** Opening Provided data block **

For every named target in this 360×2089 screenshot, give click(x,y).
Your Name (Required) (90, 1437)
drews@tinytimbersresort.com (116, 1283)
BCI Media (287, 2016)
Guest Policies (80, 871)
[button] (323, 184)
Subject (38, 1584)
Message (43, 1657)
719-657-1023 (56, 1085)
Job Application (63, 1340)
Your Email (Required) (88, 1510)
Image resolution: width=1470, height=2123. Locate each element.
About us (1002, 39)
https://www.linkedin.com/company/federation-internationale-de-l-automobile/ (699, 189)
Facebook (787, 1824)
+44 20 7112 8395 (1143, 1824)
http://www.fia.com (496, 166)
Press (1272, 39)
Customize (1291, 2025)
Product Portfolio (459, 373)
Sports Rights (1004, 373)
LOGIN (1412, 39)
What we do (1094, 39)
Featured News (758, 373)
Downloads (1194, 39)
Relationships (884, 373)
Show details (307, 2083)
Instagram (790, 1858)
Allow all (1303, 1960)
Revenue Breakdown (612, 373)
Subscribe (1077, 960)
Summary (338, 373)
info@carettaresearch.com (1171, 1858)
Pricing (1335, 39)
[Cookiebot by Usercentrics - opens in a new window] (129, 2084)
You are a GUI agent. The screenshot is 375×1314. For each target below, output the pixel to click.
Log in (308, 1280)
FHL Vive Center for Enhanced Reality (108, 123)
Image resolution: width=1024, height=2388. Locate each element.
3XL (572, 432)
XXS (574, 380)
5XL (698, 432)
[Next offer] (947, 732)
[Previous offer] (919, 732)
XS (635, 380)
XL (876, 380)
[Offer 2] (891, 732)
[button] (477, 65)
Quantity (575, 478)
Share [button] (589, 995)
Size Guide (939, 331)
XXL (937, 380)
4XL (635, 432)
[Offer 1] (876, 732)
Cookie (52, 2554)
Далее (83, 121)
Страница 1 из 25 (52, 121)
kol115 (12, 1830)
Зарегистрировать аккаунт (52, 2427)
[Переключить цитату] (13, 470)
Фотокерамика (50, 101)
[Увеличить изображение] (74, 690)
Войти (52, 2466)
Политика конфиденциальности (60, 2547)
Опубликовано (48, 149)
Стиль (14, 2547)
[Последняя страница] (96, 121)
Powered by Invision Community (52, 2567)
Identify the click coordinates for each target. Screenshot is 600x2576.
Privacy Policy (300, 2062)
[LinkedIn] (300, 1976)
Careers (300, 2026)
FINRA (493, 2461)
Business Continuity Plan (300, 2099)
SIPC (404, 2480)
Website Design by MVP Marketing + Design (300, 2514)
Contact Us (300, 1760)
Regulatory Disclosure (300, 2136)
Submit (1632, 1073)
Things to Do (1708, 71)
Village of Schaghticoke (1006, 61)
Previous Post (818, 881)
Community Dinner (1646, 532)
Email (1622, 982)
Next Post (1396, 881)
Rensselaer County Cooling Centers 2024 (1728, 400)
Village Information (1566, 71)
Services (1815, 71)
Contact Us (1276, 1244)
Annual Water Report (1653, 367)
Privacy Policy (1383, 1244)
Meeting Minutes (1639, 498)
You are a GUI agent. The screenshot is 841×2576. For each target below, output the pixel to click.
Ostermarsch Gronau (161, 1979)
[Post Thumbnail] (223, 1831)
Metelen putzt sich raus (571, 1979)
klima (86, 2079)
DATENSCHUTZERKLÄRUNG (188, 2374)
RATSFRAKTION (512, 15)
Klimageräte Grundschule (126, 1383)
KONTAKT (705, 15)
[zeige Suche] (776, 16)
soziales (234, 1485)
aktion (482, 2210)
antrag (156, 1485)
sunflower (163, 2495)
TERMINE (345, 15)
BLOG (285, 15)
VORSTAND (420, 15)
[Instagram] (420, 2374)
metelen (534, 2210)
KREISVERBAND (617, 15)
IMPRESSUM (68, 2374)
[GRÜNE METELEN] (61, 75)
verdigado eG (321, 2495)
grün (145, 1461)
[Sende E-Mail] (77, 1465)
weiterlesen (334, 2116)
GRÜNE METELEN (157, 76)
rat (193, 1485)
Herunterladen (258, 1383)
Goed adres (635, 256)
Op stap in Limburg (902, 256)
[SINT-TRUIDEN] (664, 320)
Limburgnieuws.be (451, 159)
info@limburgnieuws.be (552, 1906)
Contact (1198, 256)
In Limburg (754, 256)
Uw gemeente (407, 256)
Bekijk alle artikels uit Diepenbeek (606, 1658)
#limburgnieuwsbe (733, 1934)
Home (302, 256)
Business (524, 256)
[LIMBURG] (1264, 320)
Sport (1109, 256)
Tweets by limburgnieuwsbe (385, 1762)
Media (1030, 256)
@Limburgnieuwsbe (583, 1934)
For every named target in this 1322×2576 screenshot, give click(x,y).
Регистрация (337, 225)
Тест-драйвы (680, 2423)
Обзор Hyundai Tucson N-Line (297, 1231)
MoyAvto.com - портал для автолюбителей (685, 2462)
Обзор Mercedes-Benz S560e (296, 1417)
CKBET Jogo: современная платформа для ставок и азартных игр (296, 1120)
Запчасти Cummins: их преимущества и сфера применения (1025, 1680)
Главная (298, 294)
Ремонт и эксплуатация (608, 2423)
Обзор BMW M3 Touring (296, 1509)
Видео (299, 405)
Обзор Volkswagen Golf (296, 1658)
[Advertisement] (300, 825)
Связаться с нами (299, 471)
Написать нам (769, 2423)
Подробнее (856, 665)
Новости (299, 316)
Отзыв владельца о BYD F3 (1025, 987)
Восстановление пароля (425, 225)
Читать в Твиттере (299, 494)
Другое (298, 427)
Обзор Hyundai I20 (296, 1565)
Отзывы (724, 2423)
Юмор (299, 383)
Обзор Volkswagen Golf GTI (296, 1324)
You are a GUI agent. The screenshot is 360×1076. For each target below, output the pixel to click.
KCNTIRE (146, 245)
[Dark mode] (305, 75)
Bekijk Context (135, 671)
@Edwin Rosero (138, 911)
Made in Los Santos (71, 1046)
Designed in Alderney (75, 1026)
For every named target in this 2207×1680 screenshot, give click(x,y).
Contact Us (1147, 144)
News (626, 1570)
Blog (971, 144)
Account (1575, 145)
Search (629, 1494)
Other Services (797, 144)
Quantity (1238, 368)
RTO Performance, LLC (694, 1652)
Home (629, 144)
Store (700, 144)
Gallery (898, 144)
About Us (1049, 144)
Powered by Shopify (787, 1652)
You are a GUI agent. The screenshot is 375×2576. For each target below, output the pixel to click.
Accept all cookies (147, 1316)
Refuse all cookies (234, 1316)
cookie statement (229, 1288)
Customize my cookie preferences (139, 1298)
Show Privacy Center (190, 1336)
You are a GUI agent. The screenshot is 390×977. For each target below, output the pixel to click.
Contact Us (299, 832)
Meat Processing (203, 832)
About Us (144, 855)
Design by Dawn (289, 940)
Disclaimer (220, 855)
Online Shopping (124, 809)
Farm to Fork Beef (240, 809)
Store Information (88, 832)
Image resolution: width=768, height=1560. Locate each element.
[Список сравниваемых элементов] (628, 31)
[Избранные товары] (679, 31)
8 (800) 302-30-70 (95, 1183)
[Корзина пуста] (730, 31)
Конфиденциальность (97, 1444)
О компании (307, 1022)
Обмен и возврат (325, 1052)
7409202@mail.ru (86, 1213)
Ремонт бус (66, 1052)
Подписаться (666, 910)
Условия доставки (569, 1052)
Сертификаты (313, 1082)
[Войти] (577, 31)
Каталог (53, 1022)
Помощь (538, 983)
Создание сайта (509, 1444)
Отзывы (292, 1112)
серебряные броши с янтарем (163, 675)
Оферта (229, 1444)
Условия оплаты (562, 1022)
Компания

** Closing Provided data block **

» Work item
Report the count, and only the count, of lines in the records above that contain "click".

» Exercise solution
9